Le mardi 12 mars 2013, de 18h30 à 20h30

Auditorium

Site de Fukushima le 28 décembre 2011. © Jorge Rodriguez

L’épuisement d’un système, l’existence d’une volonté

Après le désastre de Fukushima, État, mafia, experts, contre-experts, « mouvements citoyens » et fondations diverses sont devenus les co-gestionnaires des catastrophes en chaîne. Au point que chaque intervenant se voit l'artisan de sa propre destruction.

Pour Thierry Ribault (CNRS/ MCJ), cette catastrophe illustre les limites des sociétés industrielles à l’aube du XXIe siècle. L’État, qui ne peut plus gérer les accidents de son développement, délègue à d’autres le soin de le faire à sa place. Les gens qui « s’engagent » sont confrontés à un dilemme insoluble : la non-information rend leur action nécessaire, mais ils ne peuvent apporter de solution. Les populations restent sur place, tétanisées par la propagande, qui les confine au « suicide » collectif. Incapables de décider de sauver leur vie, ils servent, dans l’attente de leur mort déclarée probable, de cobayes à une certaine « science », eugéniste et à certains égards, « radio-négationniste » (attitude niant les nuisances de la radioactivité).

Face à l'instillation de cette propagande, Thierry Ribault souhaite mettre en lumière certaines initiatives citoyennes, et questionner le sens qu'on peut leur donner et comprendre leur impact. Loin d’une glorification de la “société civile” ou des “mouvements citoyens”, le désastre de Fukushima met au grand jour la prise de conscience de l’épuisement d’un système et l’existence d’une volonté, au sein de la société japonaise, de bouleverser ce système.


« Pas de conséquences sanitaires immédiates »

Ce sont les mots prononcés par Yukio Edano, secrétaire général du cabinet du gouvernement, lors d’une conférence de presse du 23 mars 2011 pour qualifier la consommation de nourriture contaminée.

Dans un contexte d‘apathie et de fuite collective de la réalité, nombre de Japonais considèrent encore la contamination radioactive comme une fiction et une « mauvaise rumeur ». Simultanément, une telle situation fait naître de multiples actions de la part des habitants.

Wataru Iwata, membre du groupe d’action « Projet 47 », a rejoint Fukushima après l'accident.
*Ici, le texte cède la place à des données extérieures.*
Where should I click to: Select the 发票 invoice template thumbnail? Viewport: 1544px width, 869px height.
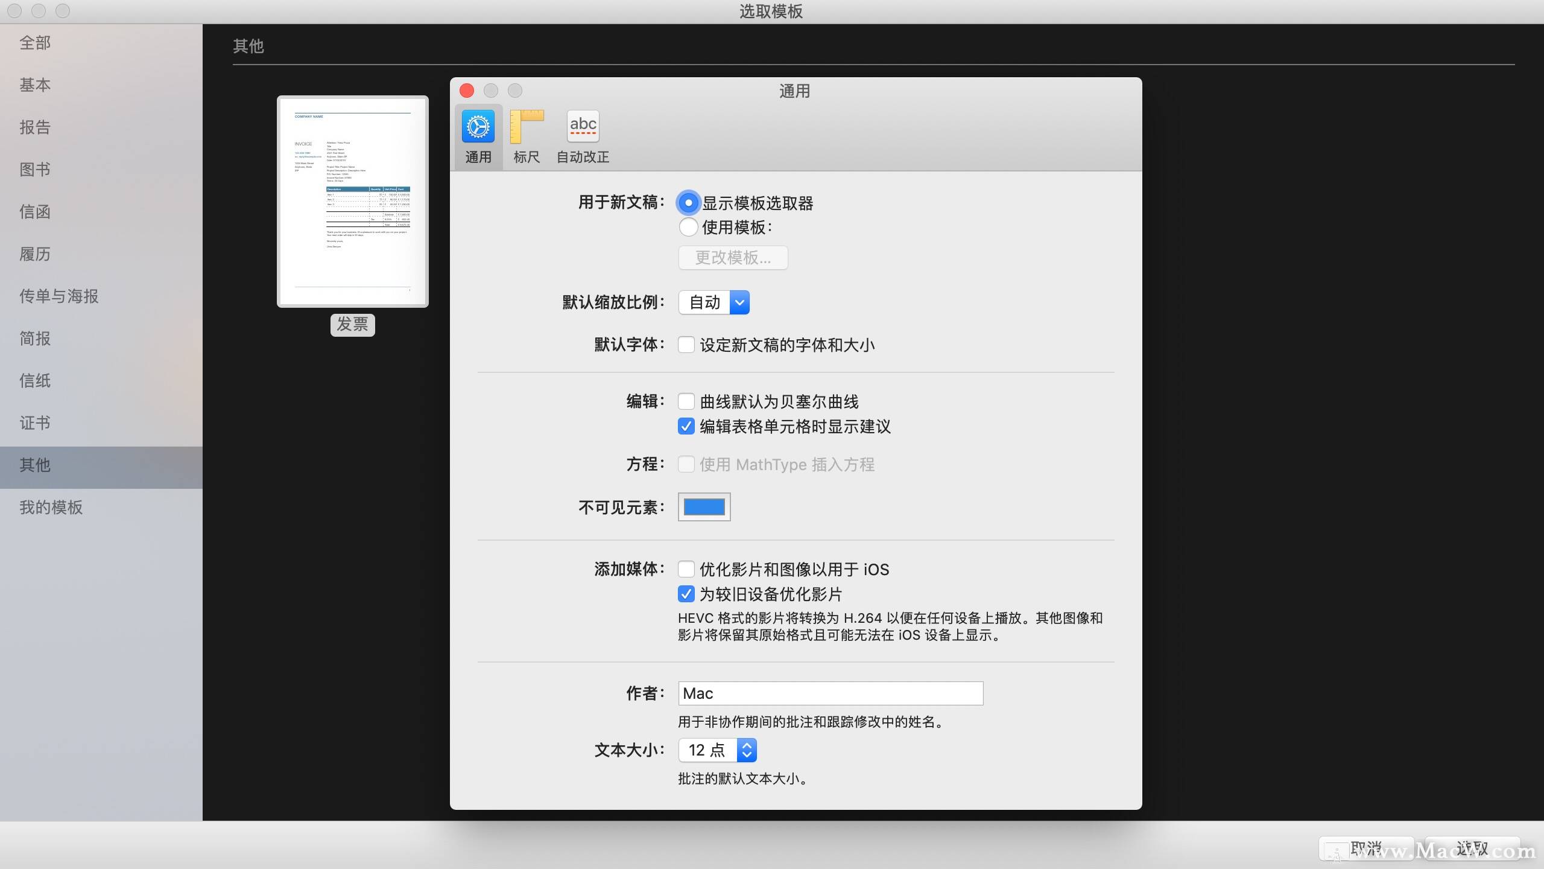(353, 202)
Il y a fondé, avec d'autres, le réseau « Citizens’ Radioactivity Measuring Station » (CRMS). Il présentera au cours de cette conférence l'activité de cette association.

 

« Pacifique », « sûr » et « nécessaire »

Tino Bruno (IETT/ Lyon 3) présentera un état des lieux de ses recherches consacrées aux « mythes du nucléaire civil » dans la presse japonaise depuis 1945 et au rôle des nouveaux médias dans leur déconstruction.
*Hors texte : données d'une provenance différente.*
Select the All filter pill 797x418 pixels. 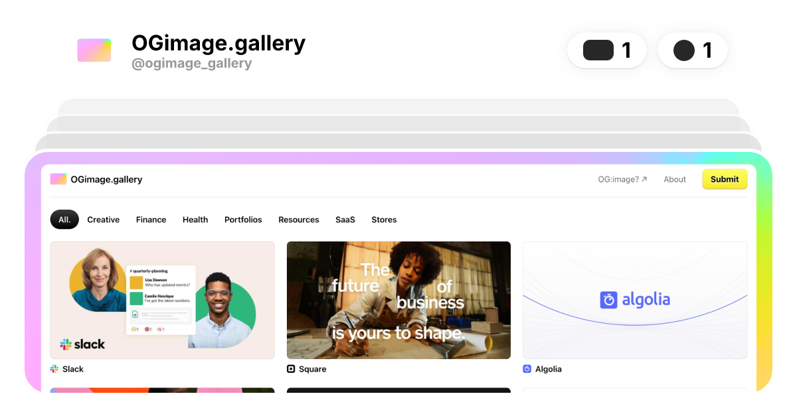point(64,220)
Fort d'un manichéisme à tout épreuve, les journaux japonais, aidés par les politiciens en place à l'époque, ont usé d'une stratégie visant à promouvoir le nucléaire civil, en séparant les pans civil et militaire de cette industrie.
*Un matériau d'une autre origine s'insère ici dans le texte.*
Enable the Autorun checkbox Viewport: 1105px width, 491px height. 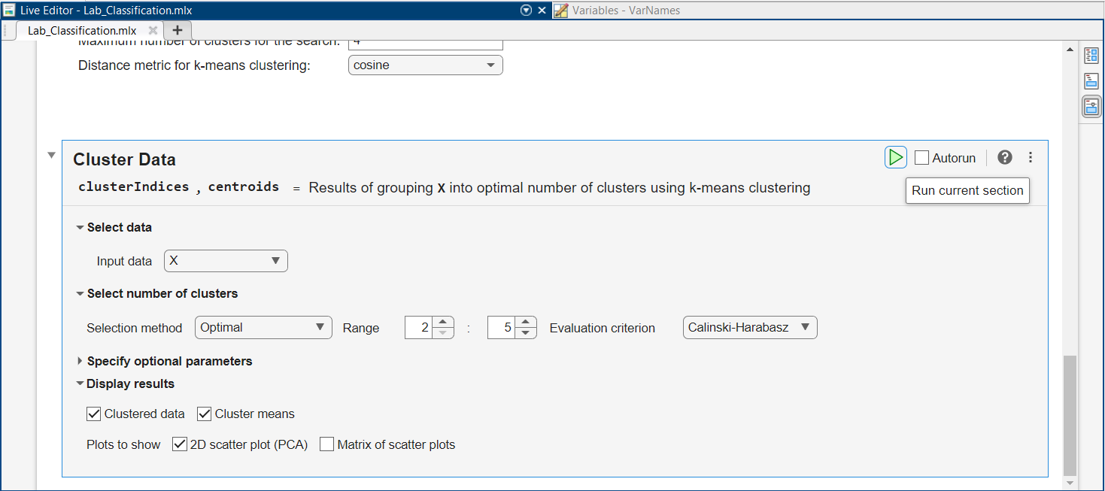(x=921, y=158)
Cependant, les nouveaux médias ont contribué à effriter ces idéaux construits depuis la fin de la Seconde Guerre mondiale au Japon. Aujourd'hui, les manifestants antinucléaires, souvent rassemblés grâce aux réseaux sociaux, n'obtiennent pas vraiment les faveurs des grands quotidiens du pays. Assisterait-on a un nouveau revirement de la presse japonaise ?

Allons-y :

Auditorium du Pôle des langues et civilisations
65, rue des Grands Moulins
75013 Paris
Métro Bibliothèque François-Mitterrand

Mission action culturelle
Tél : 01 81 69 18 38 / 18 86

action-culturelle (à) bulac.fr

 

Écoutez !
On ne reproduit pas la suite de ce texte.